Directions =>
Reproduce the lines below verbatim, without any alteration.

Record list =>
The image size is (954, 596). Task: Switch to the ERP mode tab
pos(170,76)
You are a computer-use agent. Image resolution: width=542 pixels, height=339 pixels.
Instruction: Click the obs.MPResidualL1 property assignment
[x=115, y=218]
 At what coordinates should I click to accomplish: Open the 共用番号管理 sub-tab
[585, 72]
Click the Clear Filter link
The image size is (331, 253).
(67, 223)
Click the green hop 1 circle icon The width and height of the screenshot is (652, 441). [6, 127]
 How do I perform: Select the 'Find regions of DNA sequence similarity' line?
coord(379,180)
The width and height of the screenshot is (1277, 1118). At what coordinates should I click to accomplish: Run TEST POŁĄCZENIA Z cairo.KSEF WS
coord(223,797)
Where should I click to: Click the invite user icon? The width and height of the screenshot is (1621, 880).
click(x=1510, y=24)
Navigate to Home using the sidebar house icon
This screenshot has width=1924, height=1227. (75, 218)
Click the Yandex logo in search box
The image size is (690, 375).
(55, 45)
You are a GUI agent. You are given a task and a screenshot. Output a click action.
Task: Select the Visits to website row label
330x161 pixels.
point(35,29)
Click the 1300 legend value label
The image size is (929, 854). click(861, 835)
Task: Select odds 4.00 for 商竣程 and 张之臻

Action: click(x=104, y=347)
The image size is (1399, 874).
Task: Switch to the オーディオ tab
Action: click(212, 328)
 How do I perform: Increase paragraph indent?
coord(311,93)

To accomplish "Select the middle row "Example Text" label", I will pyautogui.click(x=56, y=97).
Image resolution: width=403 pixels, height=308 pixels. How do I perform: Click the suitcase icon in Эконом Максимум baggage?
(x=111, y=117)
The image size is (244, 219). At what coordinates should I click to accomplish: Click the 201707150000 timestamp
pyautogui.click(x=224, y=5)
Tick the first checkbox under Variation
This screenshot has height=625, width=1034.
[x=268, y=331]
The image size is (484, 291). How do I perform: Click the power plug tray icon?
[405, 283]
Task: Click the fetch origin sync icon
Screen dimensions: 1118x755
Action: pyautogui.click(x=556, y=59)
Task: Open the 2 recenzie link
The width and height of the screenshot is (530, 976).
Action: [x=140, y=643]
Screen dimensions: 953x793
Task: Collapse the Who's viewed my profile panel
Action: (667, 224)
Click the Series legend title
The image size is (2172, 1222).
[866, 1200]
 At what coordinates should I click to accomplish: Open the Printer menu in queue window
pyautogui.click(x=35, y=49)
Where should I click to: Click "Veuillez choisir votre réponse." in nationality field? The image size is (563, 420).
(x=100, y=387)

Solution to this exercise =>
The image size is (954, 596). Task: Switch to the ERP mode tab
pos(170,76)
You are a computer-use agent. Image resolution: width=542 pixels, height=339 pixels.
Instruction: Click the obs.MPResidualL1 property assignment
[x=115, y=218]
 At what coordinates should I click to accomplish: Open the 共用番号管理 sub-tab
[585, 72]
Click the Clear Filter link
The image size is (331, 253).
(67, 223)
Click the green hop 1 circle icon The width and height of the screenshot is (652, 441). [6, 127]
 How do I perform: Select the 'Find regions of DNA sequence similarity' line?
coord(379,180)
The width and height of the screenshot is (1277, 1118). At what coordinates should I click to accomplish: Run TEST POŁĄCZENIA Z cairo.KSEF WS
coord(223,797)
Where should I click to: Click the invite user icon? The width and height of the screenshot is (1621, 880).
click(x=1510, y=24)
Navigate to Home using the sidebar house icon
This screenshot has width=1924, height=1227. (75, 218)
Click the Yandex logo in search box
The image size is (690, 375).
(55, 45)
You are a GUI agent. You are given a task and a screenshot. Output a click action.
Task: Select the Visits to website row label
330x161 pixels.
point(35,29)
Click the 1300 legend value label
The image size is (929, 854). click(861, 835)
Task: Select odds 4.00 for 商竣程 and 张之臻

Action: click(x=104, y=347)
The image size is (1399, 874).
Task: Switch to the オーディオ tab
Action: click(212, 328)
 How do I perform: Increase paragraph indent?
coord(311,93)

To accomplish "Select the middle row "Example Text" label", I will pyautogui.click(x=56, y=97).
Image resolution: width=403 pixels, height=308 pixels. How do I perform: Click the suitcase icon in Эконом Максимум baggage?
(x=111, y=117)
The image size is (244, 219). At what coordinates should I click to accomplish: Click the 201707150000 timestamp
pyautogui.click(x=224, y=5)
Tick the first checkbox under Variation
This screenshot has height=625, width=1034.
[x=268, y=331]
The image size is (484, 291). How do I perform: Click the power plug tray icon?
[405, 283]
Task: Click the fetch origin sync icon
Screen dimensions: 1118x755
Action: pyautogui.click(x=556, y=59)
Task: Open the 2 recenzie link
The width and height of the screenshot is (530, 976).
Action: [x=140, y=643]
Screen dimensions: 953x793
Task: Collapse the Who's viewed my profile panel
Action: (667, 224)
Click the Series legend title
The image size is (2172, 1222).
[866, 1200]
 At what coordinates should I click to accomplish: Open the Printer menu in queue window
pyautogui.click(x=35, y=49)
Where should I click to: Click "Veuillez choisir votre réponse." in nationality field? The image size is (563, 420).
(x=100, y=387)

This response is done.